>> Start Records provided
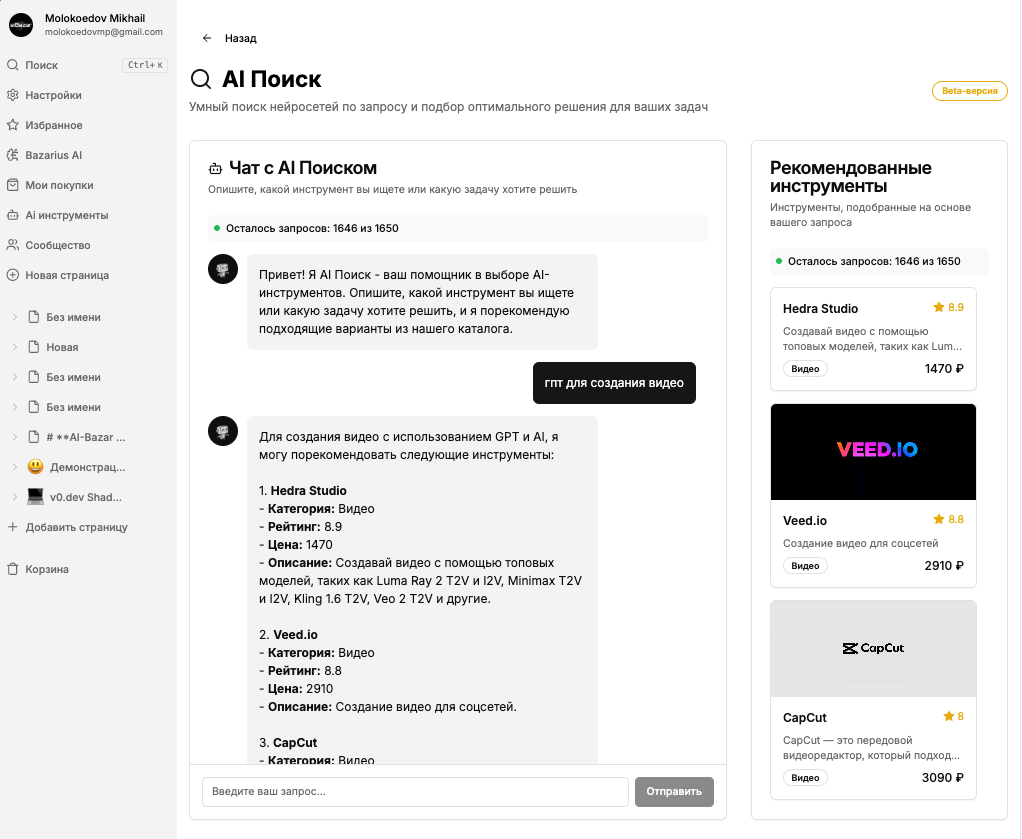Click the My Purchases bag icon
This screenshot has height=839, width=1022.
[13, 185]
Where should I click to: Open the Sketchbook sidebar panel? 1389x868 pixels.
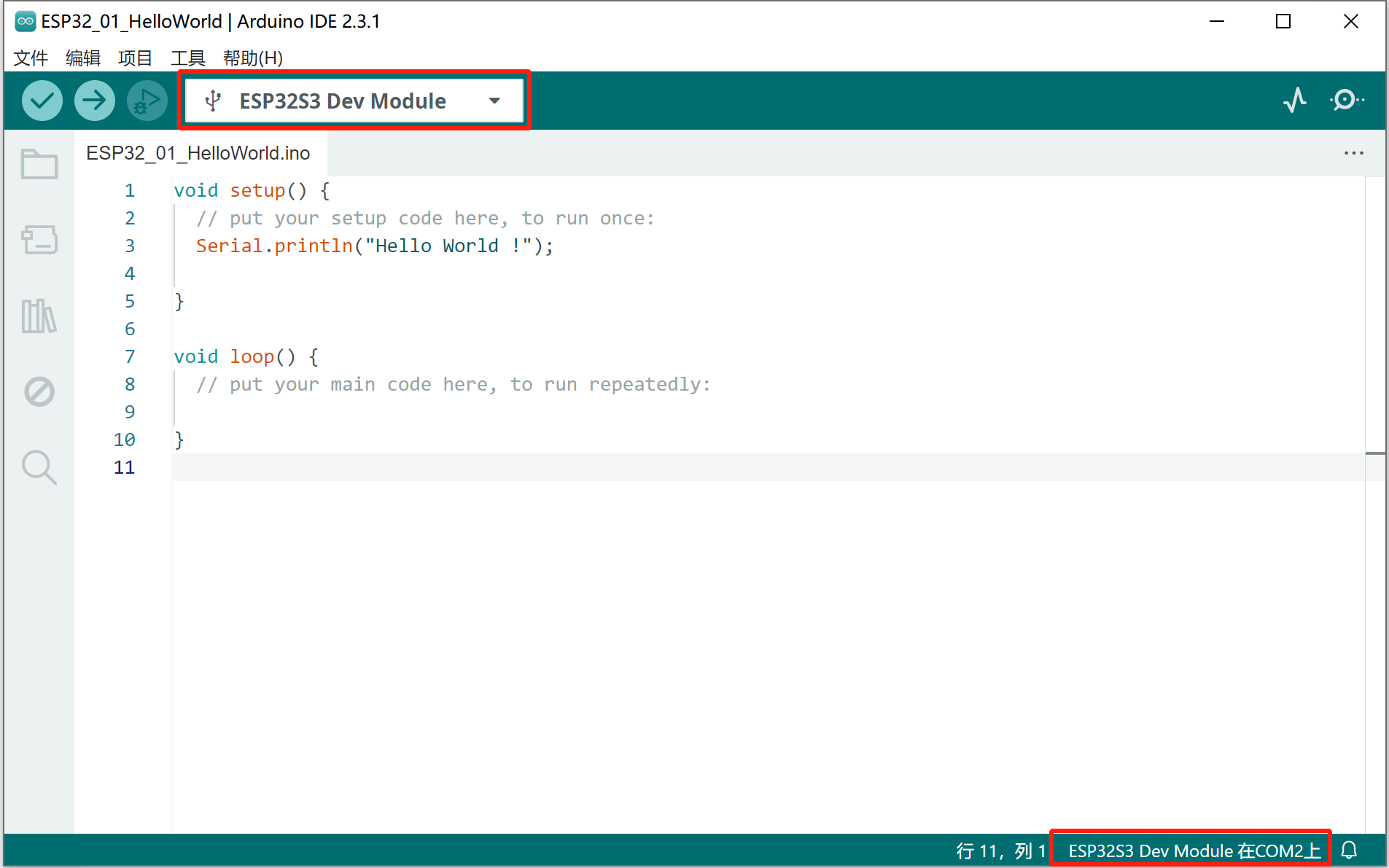tap(39, 163)
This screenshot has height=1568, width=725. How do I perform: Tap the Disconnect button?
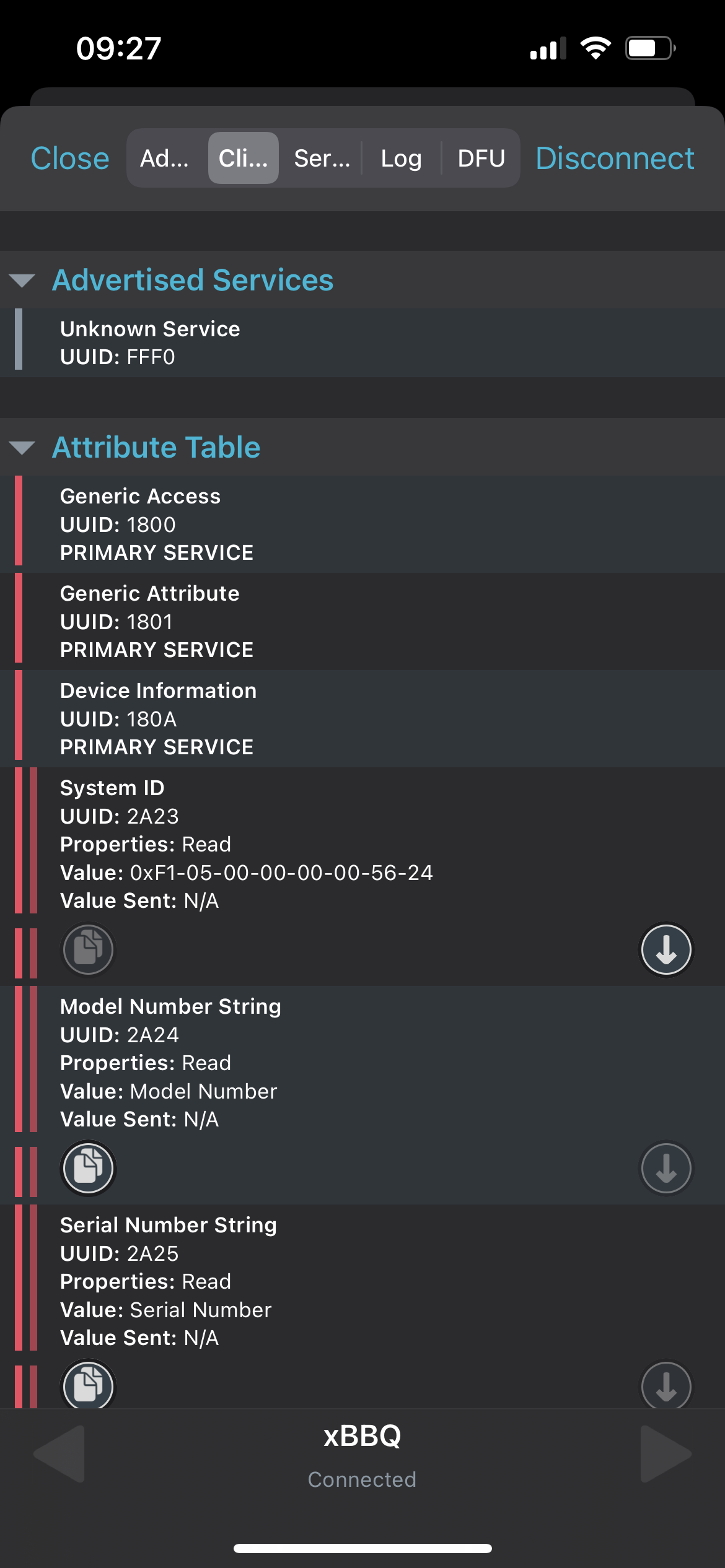615,158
>> End Records provided
Task:
Which lines of the records contain the string "width"? Pull out each such line in full.

Task result:
This screenshot has height=839, width=1022.
This screenshot has height=1568, width=725. How do I perform: Tap the Disconnect button?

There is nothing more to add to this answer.